¿Tiene mi hijo que ser bueno en los deportes y el arte además de en los estudios?
Es normal que los niños con altas capacidades académicas tengan un nivel medio en los deportes o las actividades creativas. Descubre por qué el equilibrio y el disfrute importan más que destacar en todo.

Tu hijo saca unas notas excelentes. Aprende rápido, disfruta del colegio y puede destacar especialmente en matemáticas, ciencias, idiomas o lectura. Pero entonces miras más allá del aula y observas que no se le da especialmente bien el fútbol, muestra poca aptitud musical o sus dibujos son normales para su edad. Surge una nueva preocupación: ¿es un problema que un niño tenga muy buen rendimiento académico, pero no parezca tener talento para nada más?
Por lo general, la respuesta es no. La capacidad académica es en sí misma un conjunto de fortalezas importantes. Y, quizás aún más importante, un niño no necesita destacar en todas las actividades para que estas le aporten valor.
Destacar en los estudios es una verdadera fortaleza
A veces hablamos del talento como si se encontrara principalmente fuera del colegio. Es fácil reconocer a un futbolista talentoso o a un pianista con grandes aptitudes. Sin embargo, un niño que comprende rápidamente los conceptos matemáticos, recuerda información con facilidad o escribe excepcionalmente bien también demuestra una capacidad considerable. Las fortalezas académicas, como el razonamiento lógico y la lectura y escritura pueden llegar a ser útiles en una enorme variedad de profesiones e intereses.

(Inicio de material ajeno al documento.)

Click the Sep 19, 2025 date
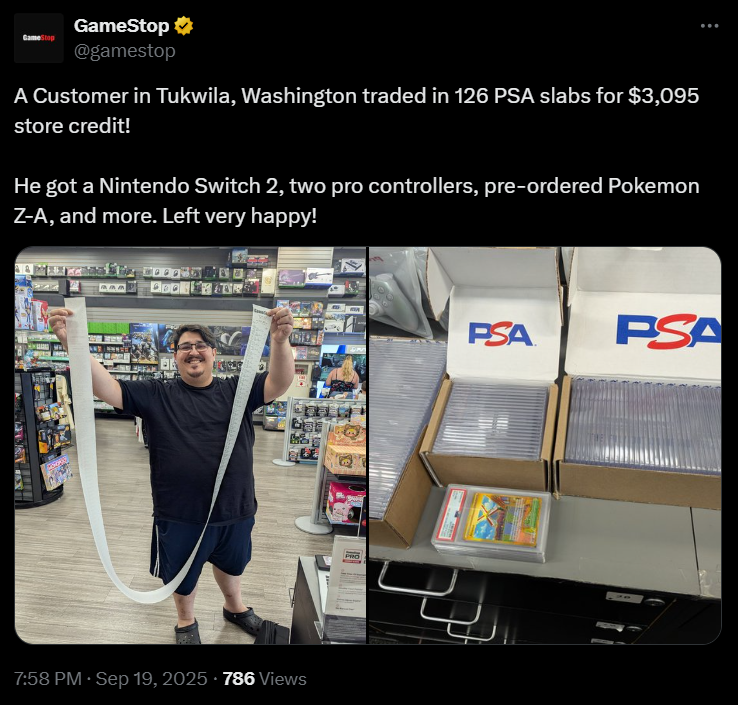The image size is (738, 705). tap(151, 679)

El deporte es valioso incluso sin talento
Para participar no hace falta tener talento. Tu hijo no necesita ser un gran futbolista para beneficiarse del juego, ni ganar torneos para disfrutar del tenis. Para un niño centrado en los estudios, la actividad física puede resultar especialmente útil porque hace que el cerebro y el cuerpo trabajen de una forma distinta a la del aula. El objetivo debería ser simplemente encontrar una actividad física que le guste lo suficiente como para seguir practicándola.
Si los deportes de equipo competitivos no le atraen, explora otras formas de movimiento. Algunos niños a los que no les gusta la educación física tradicional podrían descubrir que disfrutan de las artes marciales o de actividades individuales como la natación y la escalada. El objetivo es la salud y la variedad, no los trofeos.

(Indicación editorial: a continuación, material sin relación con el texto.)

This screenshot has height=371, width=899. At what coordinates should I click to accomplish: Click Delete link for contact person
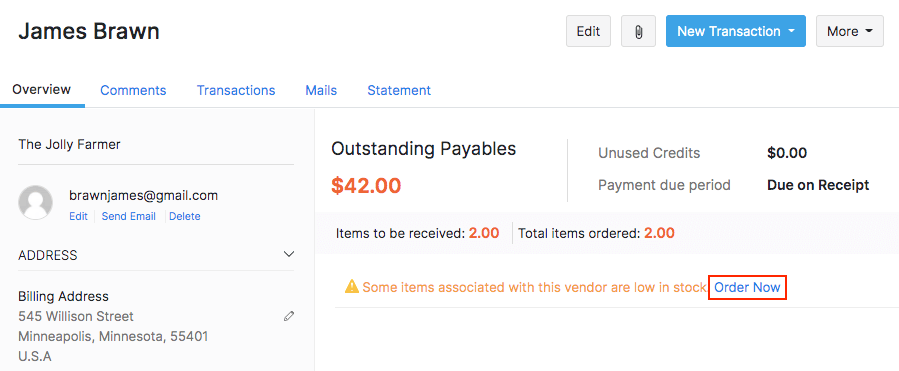pyautogui.click(x=185, y=216)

Expresión creativa sin competición
No todos los niños que reciben clases de instrumento tienen que convertirse en músicos profesionales. Las actividades creativas pueden proporcionar disfrute y formas de expresión difíciles de medir con notas. Un niño con un buen rendimiento académico puede pasar gran parte de su vida siendo evaluado mediante calificaciones de exámenes y clasificaciones. Un taller de arte puede ofrecerle la oportunidad de crear sin necesidad de ser el mejor.

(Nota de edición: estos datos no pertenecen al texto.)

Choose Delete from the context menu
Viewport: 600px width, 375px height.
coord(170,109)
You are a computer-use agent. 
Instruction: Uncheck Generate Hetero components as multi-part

La importancia de ser principiante
Un niño acostumbrado a estar entre los mejores académicamente puede sentirse incómodo al tener un nivel medio en algo. En realidad, esta es una importante oportunidad de aprendizaje. Los niños necesitan experiencias en las que el éxito no sea inmediato; tienen que descubrir que ser principiante es normal. Para un niño al que le resulta fácil tener éxito en el colegio, aprender a tener un nivel medio en algo y seguir adelante de todos modos es una habilidad esencial para la vida.
Mirar más allá de las categorías tradicionales
Quizás estés buscando talento en un abanico de actividades demasiado limitado. Las capacidades de los niños no encajan perfectamente en tres casillas etiquetadas como estudios, deporte y arte. Un niño puede no mostrar interés por la pintura, pero sí tener facilidad para la escritura creativa o la programación. A medida que los niños conocen mejor el mundo, pueden surgir nuevas fortalezas, como el liderazgo, la empatía y la comunicación.
Apoyar su camino natural
Si a tu hijo le va muy bien académicamente, pero parece tener un nivel medio en deportes y arte, por lo general no hay motivo para considerarlo una carencia. Ofrécele oportunidades y deja que pruebe cosas nuevas, pero resiste la tentación de crear un talento a la fuerza simplemente porque crees que todos los niños deberían tener uno. Si necesita ayuda adicional con sus pasiones, podrías buscar apoyo con los deberes de idiomas o ciencias para seguir alimentando su curiosidad.
El talento es valioso. El equilibrio también. Y, a veces, ser feliz, curioso y estar sano importa mucho más que ser el mejor.